Além disso, Boaventura propõe uma epistemologia do “ecossistema de saberes”, na qual os conhecimentos são entendidos como interconectados e interdependentes: “possibilitar que os grupos sociais oprimidos representem o mundo como próprio e em seus próprios termos, porque só assim poderão transformá-lo segundo as suas próprias aspirações” (Santos, 2018. p. 301 apud Rosa, 2020, p. 25).

Isso implica reconhecer a interação dinâmica entre os diversos saberes, enfatizando a importância de um diálogo intercultural e interdisciplinar para compreender as complexidades do mundo contemporâneo.

As Epistemologias do Sul têm implicações práticas significativas, não apenas no campo acadêmico, mas também nas esferas políticas, sociais e legais. Boaventura advoga por uma epistemologia crítica que questiona as estruturas de poder, promovendo a justiça cognitiva e a emancipação social. Ele argumenta que a democratização do conhecimento é essencial para promover uma sociedade mais justa e inclusiva: “a socialização do poder também iria implicar a formação de instituições globais para lá das fronteiras nacionais ou estatais, de modo a garantir a igualdade e na produção, reprodução e distribuição dos recursos mundiais” (Santos; Meneses, 2009, p. 411).

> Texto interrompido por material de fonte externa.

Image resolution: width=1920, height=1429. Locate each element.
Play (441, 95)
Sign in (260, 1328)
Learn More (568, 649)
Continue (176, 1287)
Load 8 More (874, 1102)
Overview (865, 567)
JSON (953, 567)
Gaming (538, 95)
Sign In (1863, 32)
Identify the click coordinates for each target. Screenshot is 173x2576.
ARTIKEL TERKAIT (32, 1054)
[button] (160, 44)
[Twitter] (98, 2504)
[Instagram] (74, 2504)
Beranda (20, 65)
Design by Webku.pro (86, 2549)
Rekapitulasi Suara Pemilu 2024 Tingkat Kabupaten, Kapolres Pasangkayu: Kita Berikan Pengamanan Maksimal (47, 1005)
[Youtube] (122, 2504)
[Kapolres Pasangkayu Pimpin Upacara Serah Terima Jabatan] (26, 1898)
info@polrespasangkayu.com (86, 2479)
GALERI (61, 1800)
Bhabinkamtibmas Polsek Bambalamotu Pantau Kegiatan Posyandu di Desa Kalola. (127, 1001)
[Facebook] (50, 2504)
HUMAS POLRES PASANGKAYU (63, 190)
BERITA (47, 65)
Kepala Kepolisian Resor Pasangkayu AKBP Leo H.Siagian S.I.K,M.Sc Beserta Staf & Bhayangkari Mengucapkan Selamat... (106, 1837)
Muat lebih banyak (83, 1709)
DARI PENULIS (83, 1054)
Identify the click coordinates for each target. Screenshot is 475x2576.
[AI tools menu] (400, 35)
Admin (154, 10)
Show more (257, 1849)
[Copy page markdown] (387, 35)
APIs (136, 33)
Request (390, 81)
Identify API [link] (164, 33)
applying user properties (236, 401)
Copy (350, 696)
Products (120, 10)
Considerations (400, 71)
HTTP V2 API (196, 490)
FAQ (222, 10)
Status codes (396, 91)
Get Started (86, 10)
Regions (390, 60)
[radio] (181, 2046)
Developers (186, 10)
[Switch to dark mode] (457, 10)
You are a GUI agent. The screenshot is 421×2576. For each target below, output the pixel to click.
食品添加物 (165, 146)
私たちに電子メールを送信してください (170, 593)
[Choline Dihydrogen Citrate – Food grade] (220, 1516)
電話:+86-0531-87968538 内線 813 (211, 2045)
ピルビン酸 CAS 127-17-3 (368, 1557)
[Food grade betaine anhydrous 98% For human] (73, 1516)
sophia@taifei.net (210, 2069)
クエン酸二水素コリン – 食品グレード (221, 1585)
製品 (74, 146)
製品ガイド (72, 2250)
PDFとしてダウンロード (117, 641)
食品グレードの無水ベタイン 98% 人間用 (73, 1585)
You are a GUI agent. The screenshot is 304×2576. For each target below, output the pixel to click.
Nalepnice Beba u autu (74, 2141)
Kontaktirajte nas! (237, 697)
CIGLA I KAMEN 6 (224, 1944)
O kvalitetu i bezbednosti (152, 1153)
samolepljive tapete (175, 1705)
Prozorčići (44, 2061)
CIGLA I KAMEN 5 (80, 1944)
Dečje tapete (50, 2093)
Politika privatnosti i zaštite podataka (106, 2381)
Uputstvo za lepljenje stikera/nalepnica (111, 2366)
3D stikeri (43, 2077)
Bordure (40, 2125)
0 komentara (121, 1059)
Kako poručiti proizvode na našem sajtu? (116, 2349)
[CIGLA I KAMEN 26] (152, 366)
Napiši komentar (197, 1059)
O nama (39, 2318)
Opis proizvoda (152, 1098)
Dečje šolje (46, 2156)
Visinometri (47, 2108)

Boaventura é conhecido por suas críticas contundentes às estruturas do conhecimento e poder predominantes no Ocidente. Sua abordagem desafia a supremacia epistêmica e política do Ocidente, questionando as formas tradicionais de produção de conhecimento que historicamente dominaram o mundo acadêmico, científico e político.

Uma das críticas fundamentais de Boaventura ao Ocidente está relacionada à imposição e difusão global de um modelo único de conhecimento, que muitas vezes é eurocêntrico, colonial e universalizante. Ele argumenta que o conhecimento produzido no Ocidente tende a ser considerado como o padrão pelo qual outros saberes são medidos e, consequentemente, os conhecimentos não ocidentais são frequentemente desvalorizados, desconsiderados ou marginalizados.

Para Boaventura, a hegemonia do conhecimento ocidental está ligada a processos históricos de colonialismo, imperialismo e exploração, nos quais os países ocidentais impuseram seus valores, sistemas políticos e formas de conhecimento a outras culturas, muitas vezes desconsiderando as visões de mundo e os saberes locais.

Ele destaca que essa imposição de uma única visão de mundo e de conhecimento acarretou perda e marginalização de outros saberes valiosos, como os conhecimentos indígenas, populares e tradicionais de diferentes culturas ao redor do mundo, assim como declara Rosa (2020, p. 26):

[…] as ecologias dos saberes se opõem à lógica das monoculturas, identificando outros conhecimentos e critérios de validez que operam em práticas sociais, mas que são invisibilizadas pela ciência moderna, por ‘metodologias extrativistas’, pela comunicação hegemônica e pela educação tradicional.

Essa dominação epistêmica do Ocidente é vista por Boaventura como uma forma de opressão intelectual que perpetua desigualdades e injustiças.

Boaventura é um autor proeminente no campo dos estudos pós-coloniais e da teoria da descolonialidade. Sua obra aborda criticamente as estruturas coloniais persistentes no mundo contemporâneo e propõe caminhos para desafiar e superar essas formas de dominação.

Boaventura está profundamente comprometido com a descolonização do conhecimento e da prática social. Ele argumenta que as estruturas coloniais não apenas moldaram as relações entre os países do Norte Global e do Sul Global historicamente, mas também continuam a influenciar significativamente várias esferas da vida contemporânea, incluindo economia, política, cultura e conhecimento.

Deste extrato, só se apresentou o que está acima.